FBI spokesman Jason Pack said 69 children were removed from prostitution and 99 suspected pimps were arrested in 40 cities across 30 states and the District of Columbia. Authorities arrested 785 other adults on a variety state and local charges, Pack said.
Prostitution connotes at least the possibility of consent. These children were not prostitutes.

(And thanks a shitload, MTV, for rendering "pimp" into a word that evokes images of garishly decorated automobiles, rather than a garbage nightmare of a human being who forces children into sexual servitude.)

All of the children who were found during the sting were aged 12-17. "Authorities are working with the National Center for Missing and Exploited Children to confirm their identities," so that the children can be returned to their families (where appropriate). Children not safe with their families of origin will be placed into protective custody for the time being.
[FBI executive assistant director Shawn Henry] said child prostitutes are often recruited by loose knit groups that seek out kids who may be involved in drugs or runaways looking for a "responsible adult" to help them.

"There are groups of people out there preying on naive kids who don't have a good sense of the way of the world," Henry said. "Sometimes there's a threat of force, threats of violence. A lot these kids operate out of a sense of fear."
And, ya know, out of trust and ignorance. Because they're children. I mean, any child who isn't naive to "the way of the world" when it comes to sexual exploitation is a kid who's probably already been victimized by sexual violence.

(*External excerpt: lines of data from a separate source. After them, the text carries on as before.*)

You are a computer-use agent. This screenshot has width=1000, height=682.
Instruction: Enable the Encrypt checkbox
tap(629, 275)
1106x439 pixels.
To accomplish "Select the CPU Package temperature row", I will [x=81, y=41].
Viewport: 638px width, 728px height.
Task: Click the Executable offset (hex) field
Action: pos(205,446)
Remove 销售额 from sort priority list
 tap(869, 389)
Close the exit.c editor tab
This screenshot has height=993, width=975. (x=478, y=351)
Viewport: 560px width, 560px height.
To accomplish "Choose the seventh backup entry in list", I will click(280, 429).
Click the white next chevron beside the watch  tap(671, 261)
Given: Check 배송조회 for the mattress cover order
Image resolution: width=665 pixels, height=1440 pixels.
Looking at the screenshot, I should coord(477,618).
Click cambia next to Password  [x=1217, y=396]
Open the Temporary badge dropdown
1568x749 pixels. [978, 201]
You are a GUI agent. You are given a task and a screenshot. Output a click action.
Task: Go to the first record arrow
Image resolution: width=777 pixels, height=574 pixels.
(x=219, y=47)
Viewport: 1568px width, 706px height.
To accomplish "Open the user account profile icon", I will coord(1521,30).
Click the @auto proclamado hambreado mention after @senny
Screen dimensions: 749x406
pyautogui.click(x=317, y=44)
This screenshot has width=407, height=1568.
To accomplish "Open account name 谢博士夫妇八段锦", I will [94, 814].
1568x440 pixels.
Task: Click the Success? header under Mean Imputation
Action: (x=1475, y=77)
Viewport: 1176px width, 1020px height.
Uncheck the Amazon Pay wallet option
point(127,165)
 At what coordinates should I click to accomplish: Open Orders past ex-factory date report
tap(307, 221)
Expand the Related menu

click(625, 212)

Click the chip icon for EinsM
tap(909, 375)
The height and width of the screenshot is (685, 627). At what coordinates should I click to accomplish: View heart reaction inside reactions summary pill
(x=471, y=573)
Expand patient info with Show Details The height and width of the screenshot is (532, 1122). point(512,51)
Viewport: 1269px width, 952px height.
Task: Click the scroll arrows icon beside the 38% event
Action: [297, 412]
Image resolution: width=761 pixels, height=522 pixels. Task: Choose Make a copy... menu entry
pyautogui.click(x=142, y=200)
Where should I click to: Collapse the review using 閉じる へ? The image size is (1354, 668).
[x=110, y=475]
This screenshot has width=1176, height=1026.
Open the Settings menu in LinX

This isn't about what kids know or don't know. It's about dangerous, despicable, and determined predators. Let's try to keep the responsibility for this horror where it belongs. Which is directed at the AP, who almost certainly focused exclusively on the parts of Henry's statement that sounded the most like the axiomatic victim-blaming of exploited children that is so popular with the many purveyors and beneficiaries of the rape culture. (Like Bill O'Reilly.)